Inkwell eighteenth painted porcelain and lead and supporting a quill, French manufacturing.
Charles X style patinated bronze inkwell representing a small Parisian art (or crumple mender) with a child (which recalls the "Manneken Pis") urinating in a bucket for windscreen pen.
Rare Brand travel inkwell "Rue" manufacturing English mahogany and 1880 lead.
Inkwell exception, ornamental piece with a fishing net scene, original and beautiful XIX inkwell bronze patina shade of green marble, the net cover contains the inkwell. green marble or green Guatemala QuetzalAustrian manufacturing.
travel inkwell cylindrical wood Macassar. Under the inside lug by closing lid conceals the vial glass cylindrical inkwell closed by a closure stopper spring system. This type of ink was used by the country doctors or agricultural livestock dealers.
Inkwell polychrome bronze from the late nineteenth, like deer hunting scene, fine bronze work of Vienna-type French. Working nineteenth.
Original inkwell religious 1930s with the Virgin Mary mounted on a marble top.
Original inkwell and bronze clock late nineteenth inspiration Napoleon III and Gothic with a carrier harbor pen and two scoops.French production from 1880 with original gilding.

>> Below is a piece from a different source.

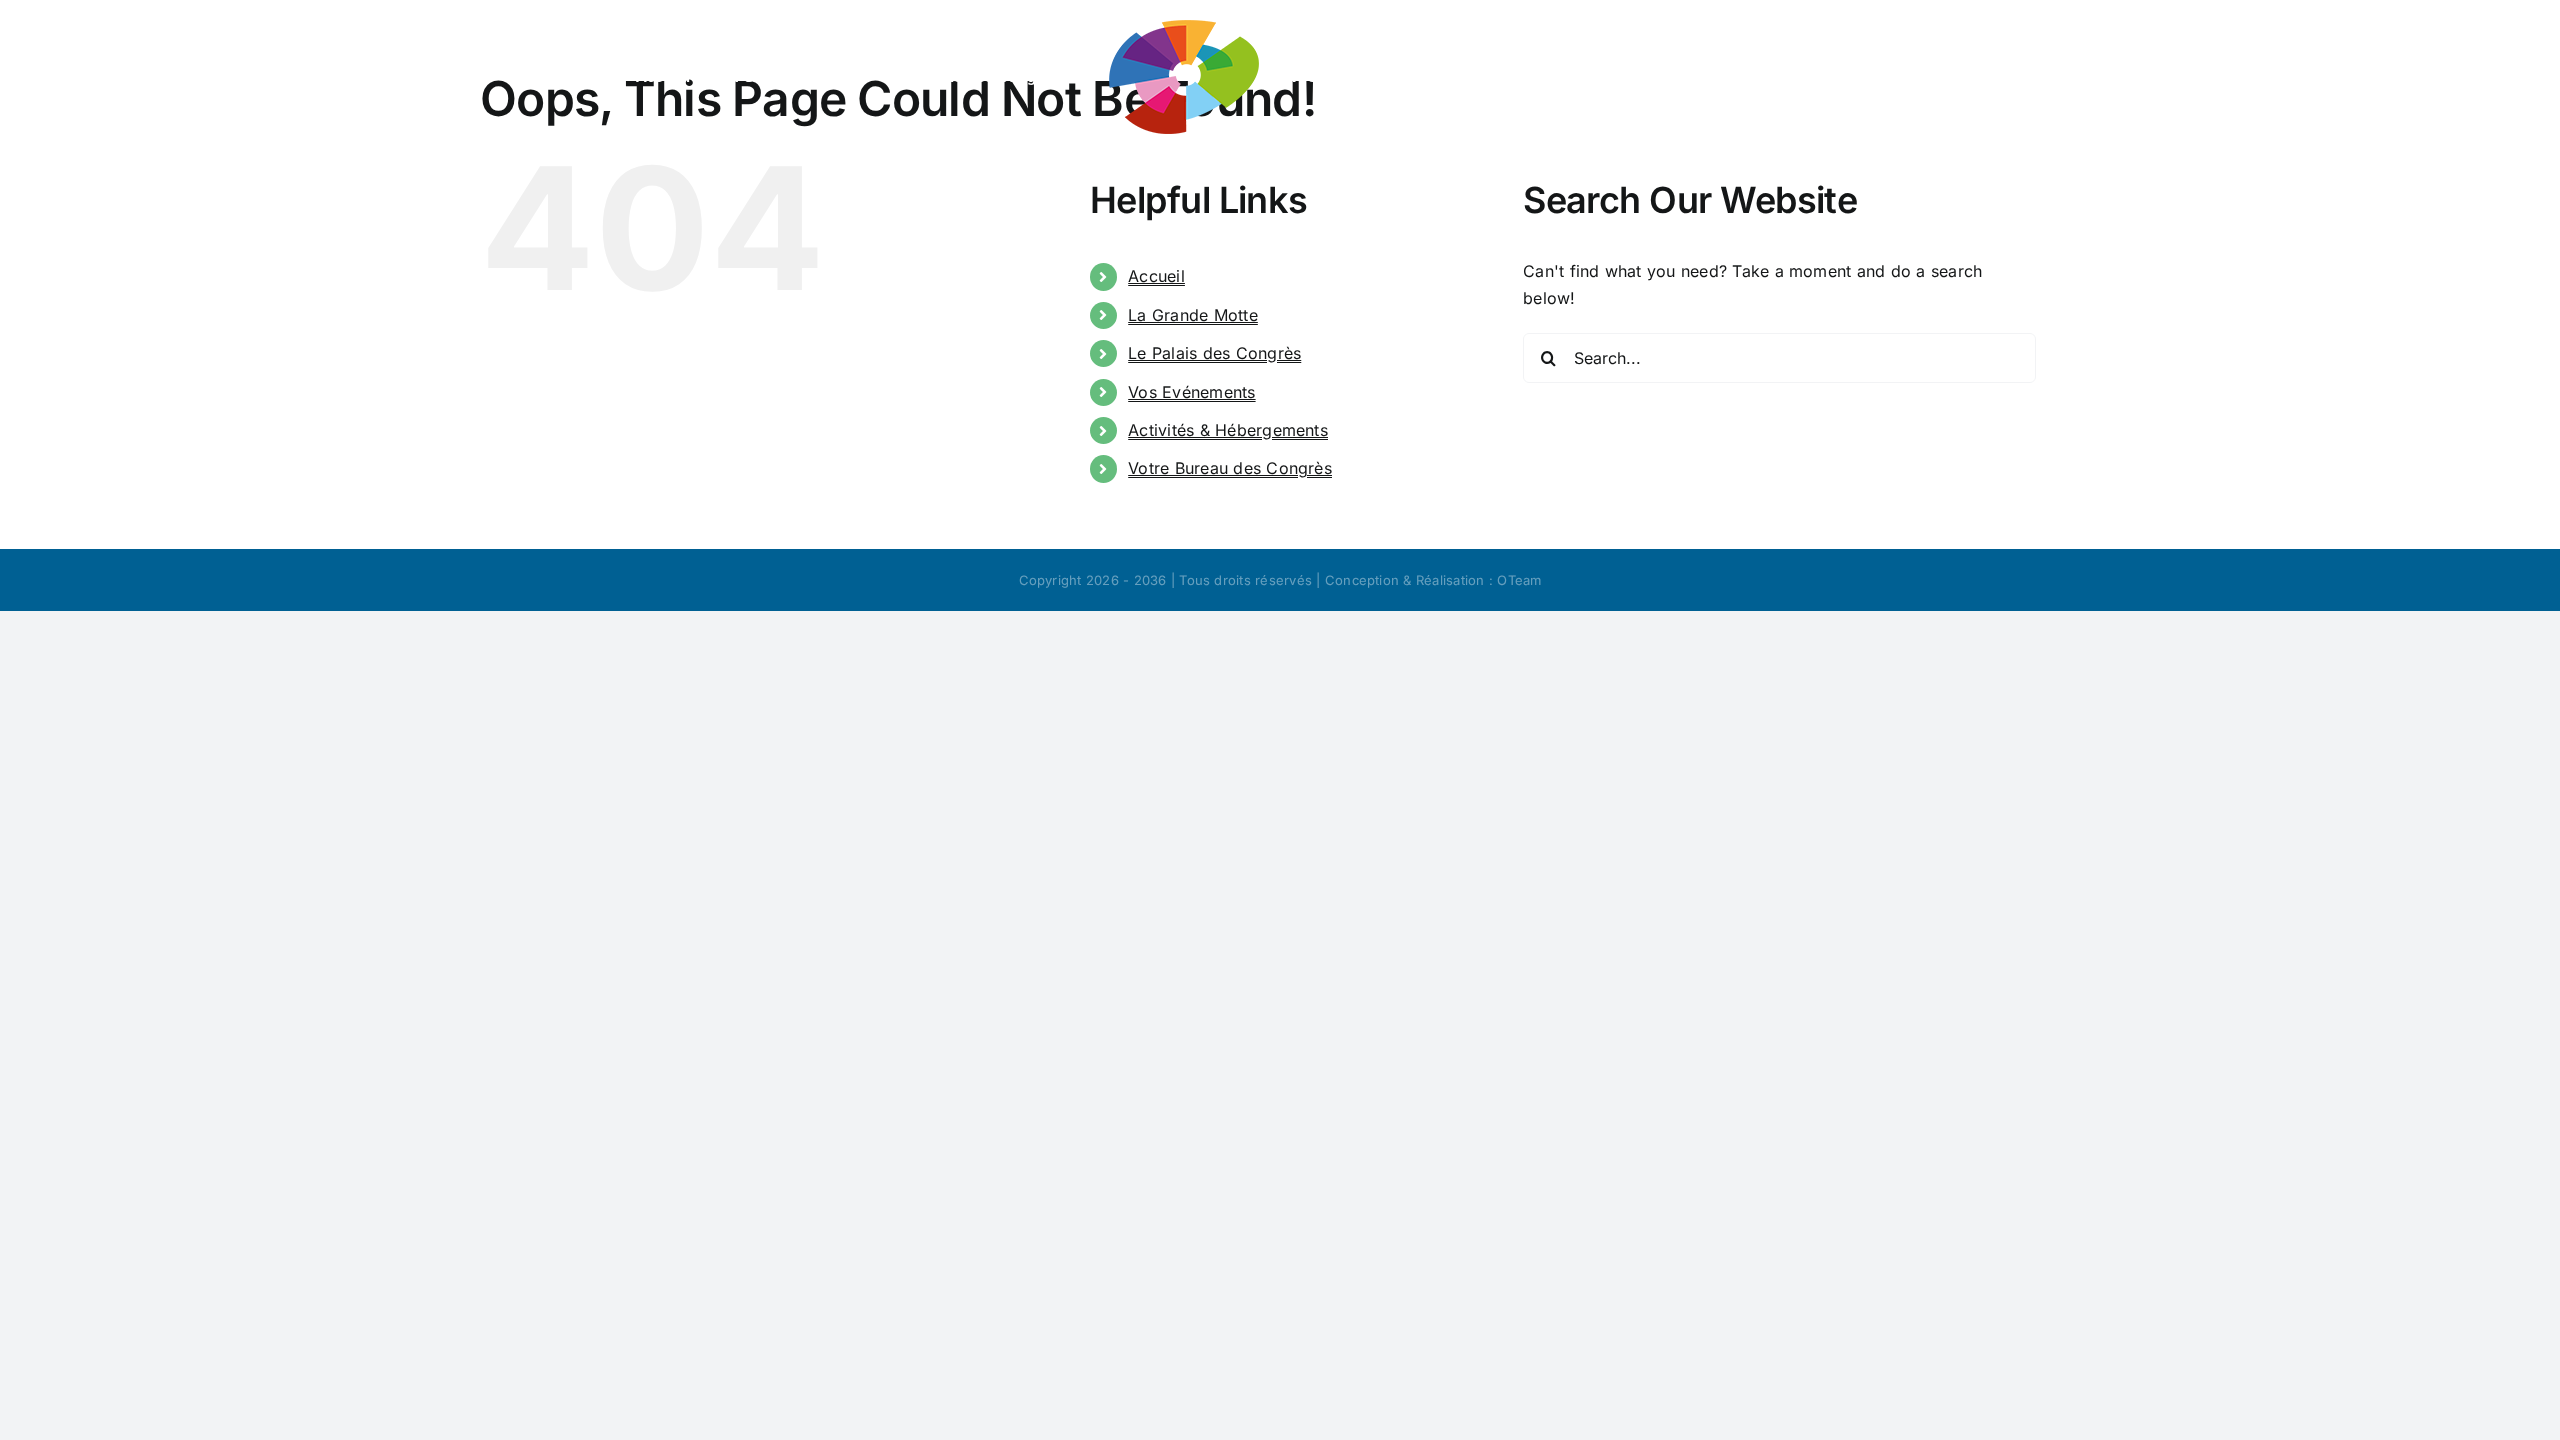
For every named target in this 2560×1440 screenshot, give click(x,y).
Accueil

Inkwell and pyrogenic made of patinated bronze in France in 1880. The subject is a well digger, the character is next to a fountain hiding an inkwell, there are two buckets and a trunk containing a pen wiper.
Inkwell quality with an Egyptian sphinx back style silvered bronze and golden French production in 1880
Monkey ink has brown patina bronze resting on a black marble base in the middle nineteenth executed in France, anthropomorphic scene of a bandit grimed eighteenth sitting monkey. The bucket features a fountain and a basket bottles welcomes doors feathers or pyrogenic. This fountain was executed with great finesse.
Inkwell in silver made by hand in Vietnam for local notables at the end of the nineteenth. All the reliefs are of great delicacy of execution, the buckets were designed also in silver. Scenes of daily life in the fields and rice paddies.